Casting Crowns singles chronology
| "If We Are the Body" (2003) | "Who Am I" (2004) | "Voice of Truth" (2004) |

= Who Am I (Casting Crowns song) =

"Who Am I" is a song recorded by Christian rock band Casting Crowns. Written by Mark Hall and produced by Mark A. Miller and Steven Curtis Chapman, it was released on February 22, 2004, as the second single from the band's 2003 self-titled debut album. A pop rock and adult contemporary ballad, the song is based around the piano and utilizes orchestral sounds. Lyrically, the song is centered on worshiping God. The song received positive reviews from music critics upon its release, with several regarding it as one of the best songs on their debut album.

"Who Am I" received the awards for Song of the Year and Pop/Contemporary Recorded Song of the Year at the 36th GMA Dove Awards, and it was also nominated for Worship Song of the Year. It achieved success on Christian radio, topping the Billboard Hot Christian Songs and Hot Christian AC charts as well as simultaneously peaking atop the Radio & Records Christian AC, Christian CHR, and INSPO charts. It has been certified Gold by the Recording Industry Association of America (RIAA), signifying sales of over 500,000 digital downloads. Casting Crowns has performed the song in concert as well as at special events, and re-recorded the song in 2013 for their acoustic album The Acoustic Sessions: Volume One.

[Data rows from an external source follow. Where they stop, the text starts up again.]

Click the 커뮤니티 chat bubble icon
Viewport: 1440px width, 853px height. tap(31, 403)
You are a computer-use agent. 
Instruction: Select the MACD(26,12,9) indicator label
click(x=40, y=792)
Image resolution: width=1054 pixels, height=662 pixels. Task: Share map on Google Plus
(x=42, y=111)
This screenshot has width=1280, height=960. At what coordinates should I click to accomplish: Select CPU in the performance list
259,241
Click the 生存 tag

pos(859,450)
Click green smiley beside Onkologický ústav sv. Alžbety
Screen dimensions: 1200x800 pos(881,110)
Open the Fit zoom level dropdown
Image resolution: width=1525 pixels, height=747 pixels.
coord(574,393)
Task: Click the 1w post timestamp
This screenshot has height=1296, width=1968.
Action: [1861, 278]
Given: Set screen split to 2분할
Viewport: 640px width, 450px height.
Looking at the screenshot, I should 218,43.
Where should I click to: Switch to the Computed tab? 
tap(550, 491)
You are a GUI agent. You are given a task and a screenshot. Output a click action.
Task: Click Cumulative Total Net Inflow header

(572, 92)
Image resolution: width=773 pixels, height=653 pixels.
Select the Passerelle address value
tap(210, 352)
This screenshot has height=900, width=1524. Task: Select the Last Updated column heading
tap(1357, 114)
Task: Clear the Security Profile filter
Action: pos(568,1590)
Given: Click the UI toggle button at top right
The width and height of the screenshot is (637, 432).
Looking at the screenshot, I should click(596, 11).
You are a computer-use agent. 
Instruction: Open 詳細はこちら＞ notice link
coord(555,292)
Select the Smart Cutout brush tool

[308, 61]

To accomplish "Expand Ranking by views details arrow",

==Background and composition==
According to Casting Crowns' lead singer Mark Hall, the idea for "Who Am I" came while he was driving home with his wife and children one night. Hall, who was having personal worship time during the drive, recounts that he wondered "Who am I to think I can just call up to God whenever I want, from the middle of nowhere, and expect Him to hear me?" Hall says "immediately I started thinking I'm a new creation, I'm more than a conqueror... I'm [also] grass, that is rises up and is gone in a day". In an interview, he commented that "me being a conqueror is true, but at the same time I need to understand that my life is a vapor, and me being able to even pray to [God] is because of what he's done for me". "Who Am I" was produced by Mark A. Miller and Steven Curtis Chapman. It was recorded and mixed at Zoo Studio in Franklin, Tennessee by Sam Hewitt, with additional recording conducted by Matt Goldman at Glow In The Dark Studio in Decatur, Georgia. The song's strings were arranged by Jonathan Yudkin and performed by Yudkin and Bernie Herms.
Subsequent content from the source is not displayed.